A Dutch couple taken hostage Tuesday by armed tribesmen in Yemen said their kidnappers were treating them well, including offering them lunch and tea, after brazenly hijacking their car in the capital.
Speaking by cell phone to The Associated Press from a village where they were being held, Heleen Janszen said five men with Kalashnikov rifles surrounded their car while the couple was driving in the capital, San’a.
They forced her husband, Jan Hoogendoorn, 54, to move to the back seat and made both of them put on traditional Yemeni clothing including a head scarf to escape the city undetected, she said.
“It was a very classical kidnapping situation,” Janszen, 49, told the AP, talking on a phone that one of the kidnappers had allowed her to use. “We were offered lunch and tea, and were allowed to take a walk and take pictures. It’s such an adventure — that’s the only way to cope with it.”
Yemeni tribes have previously seized foreigners — either tourists or those living or working in the country — to pressure the Yemeni government to meet their demands, mainly to free clan members from jail. In most cases the kidnappings are resolved and the hostages freed unharmed.
Yemen, the most impoverished country in the Arabian Peninsula, is a U.S. ally in the Middle East, but it also is the ancestral homeland of Osama bin Laden, and al-Qaida loyalists are active in the country.
In December, three Germans — an aid worker and her visiting mother and father — were freed after being held for less than a week by tribesmen, who received a ransom from the Yemen government of about $100,000.
The al-Serag tribe claimed responsibility for Tuesday’s kidnapping. Their leader, Sheik Ali Nasser Serag, told the AP that they took the couple to put pressure on the Yemeni government for compensation after six of his tribesmen were wounded in a shoot-out with police in April 2008.
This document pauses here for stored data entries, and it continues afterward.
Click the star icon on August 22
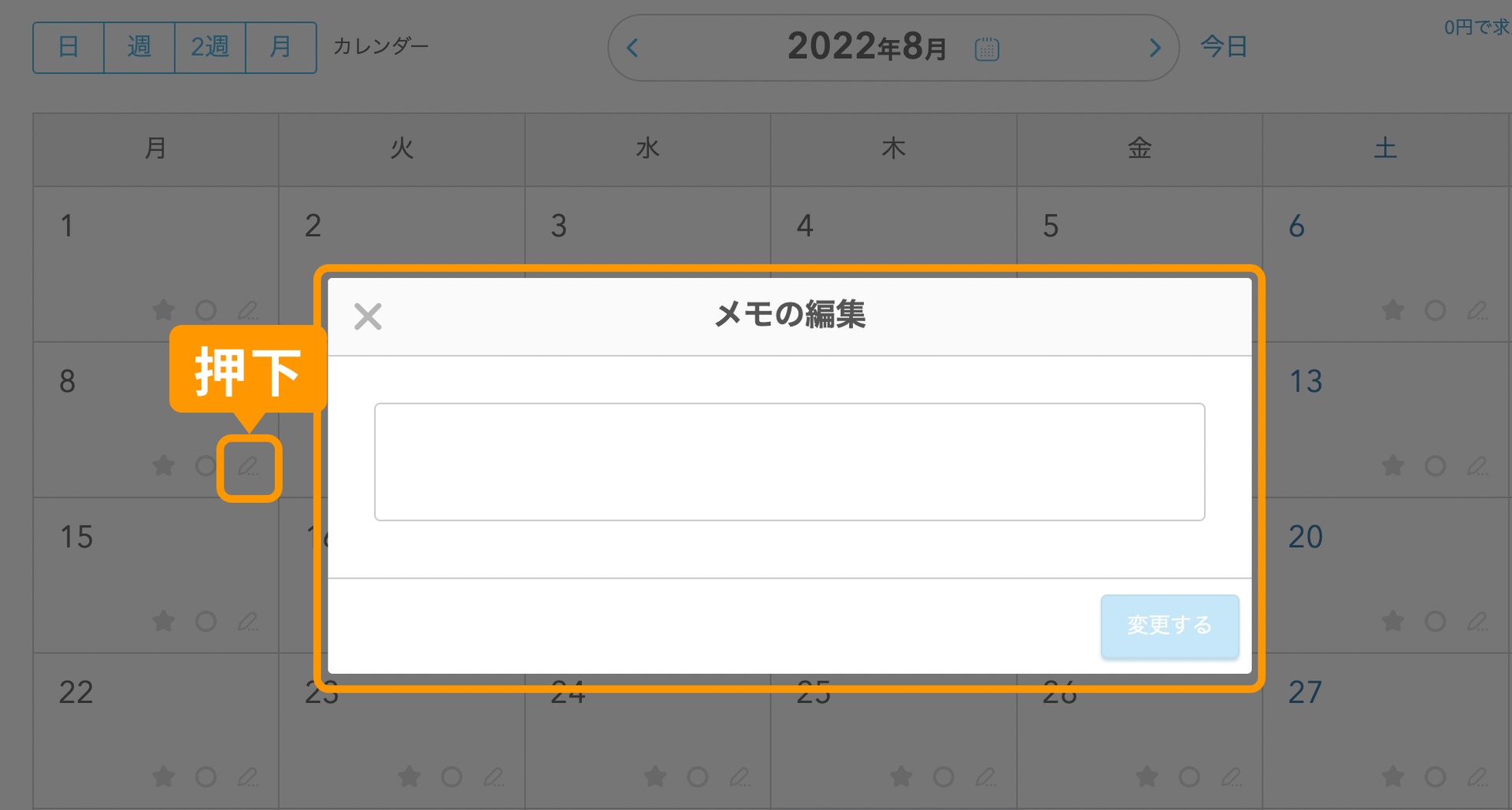Image resolution: width=1512 pixels, height=810 pixels. click(164, 777)
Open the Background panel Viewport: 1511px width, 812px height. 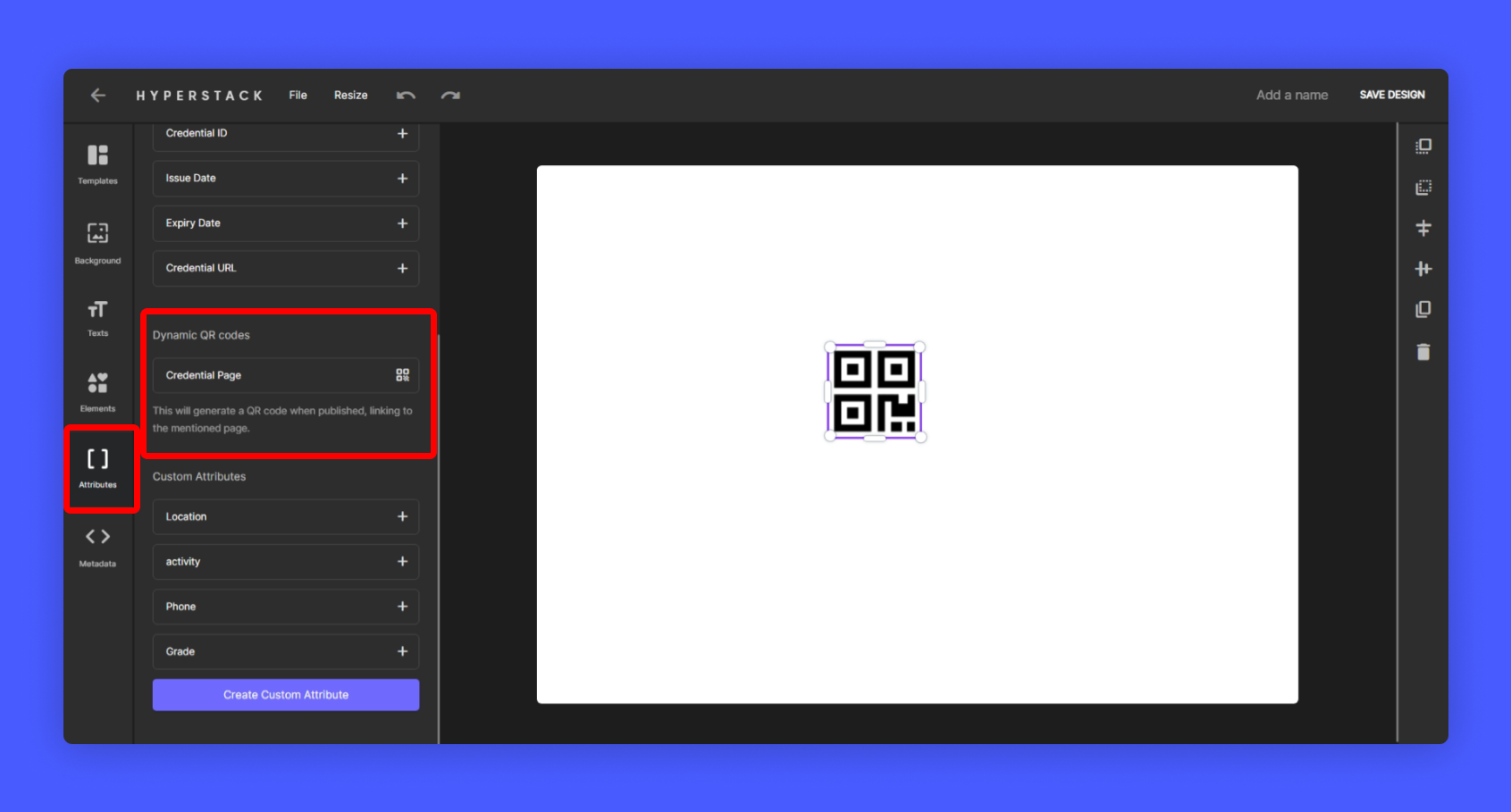point(97,243)
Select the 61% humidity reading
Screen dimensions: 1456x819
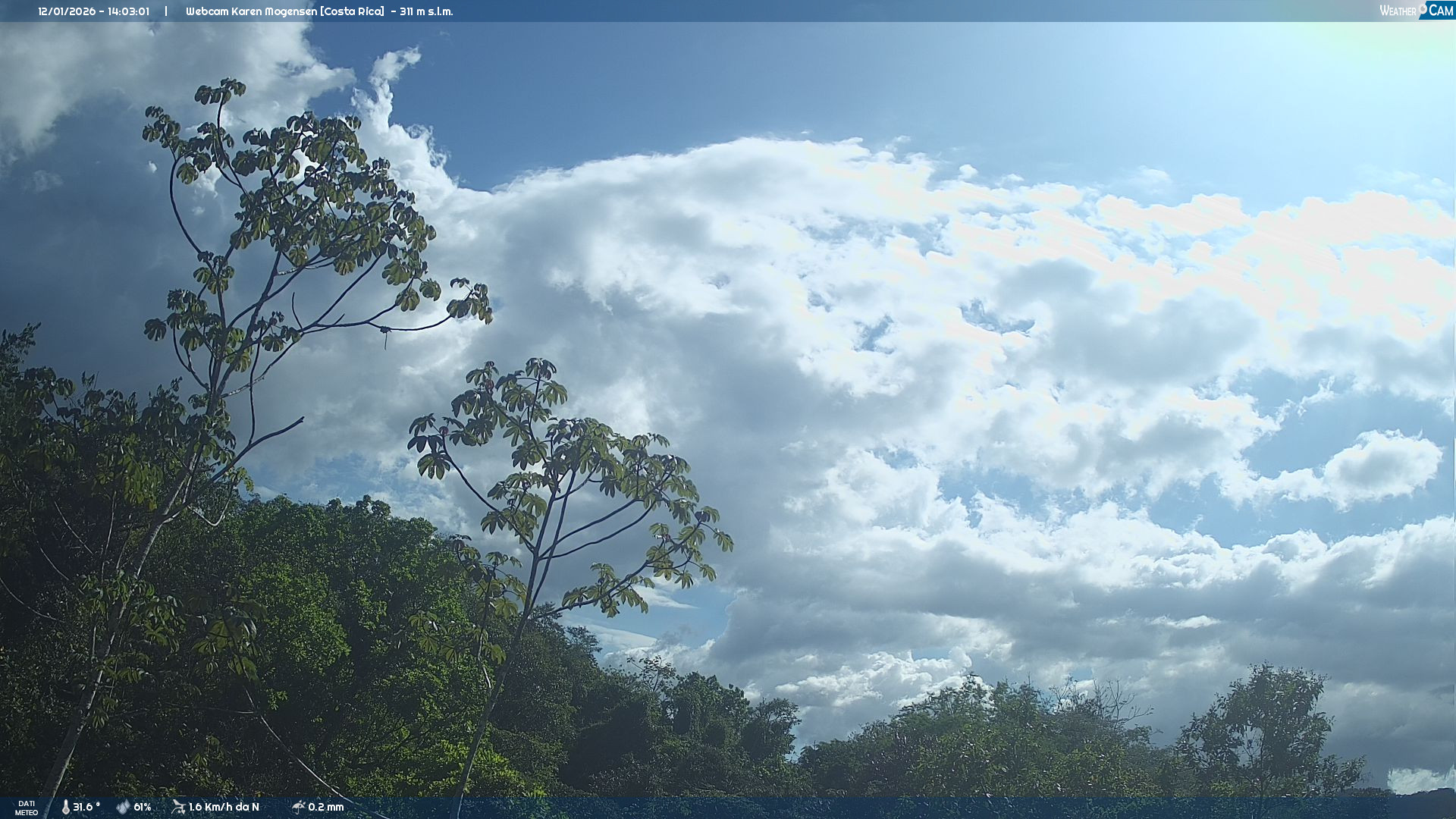pos(143,808)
“We talked to the mayor and the government and everyone important,” Serag said. “But no one listens. So this way we will put pressure on our government and finally get justice.”
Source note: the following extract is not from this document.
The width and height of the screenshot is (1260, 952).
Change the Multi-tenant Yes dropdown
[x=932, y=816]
After being kidnapped, the two were taken to a mountainous region about 40 miles (70 kilometers) east of San’a, according to a statement from the office of the city’s mayor, Noman Dowaid. The statement did not provide more information.
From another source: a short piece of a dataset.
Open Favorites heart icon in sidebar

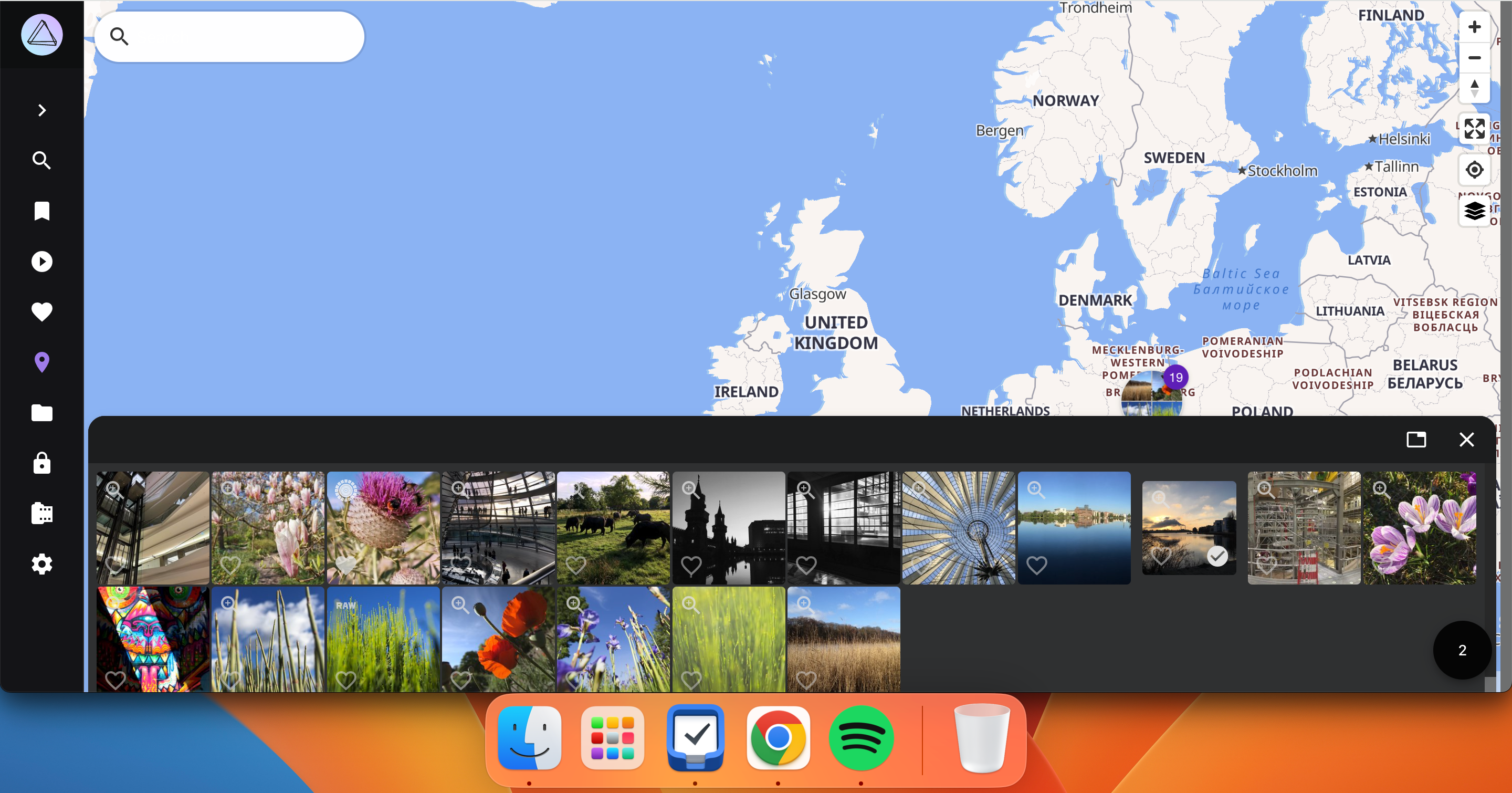pyautogui.click(x=41, y=311)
The couple, who is from the Dutch city of Deventer, has lived in San’a for three years where Hoogendoorn works for a water company, Janszen said, adding that they had spoken with Dutch officials since their kidnapping. She said she had been able to communicate a bit with the kidnappers in Arabic.
The Foreign Ministry in the Netherlands confirmed that the two were kidnapped, but it would not release more information. Janszen said she expected to be released in a day.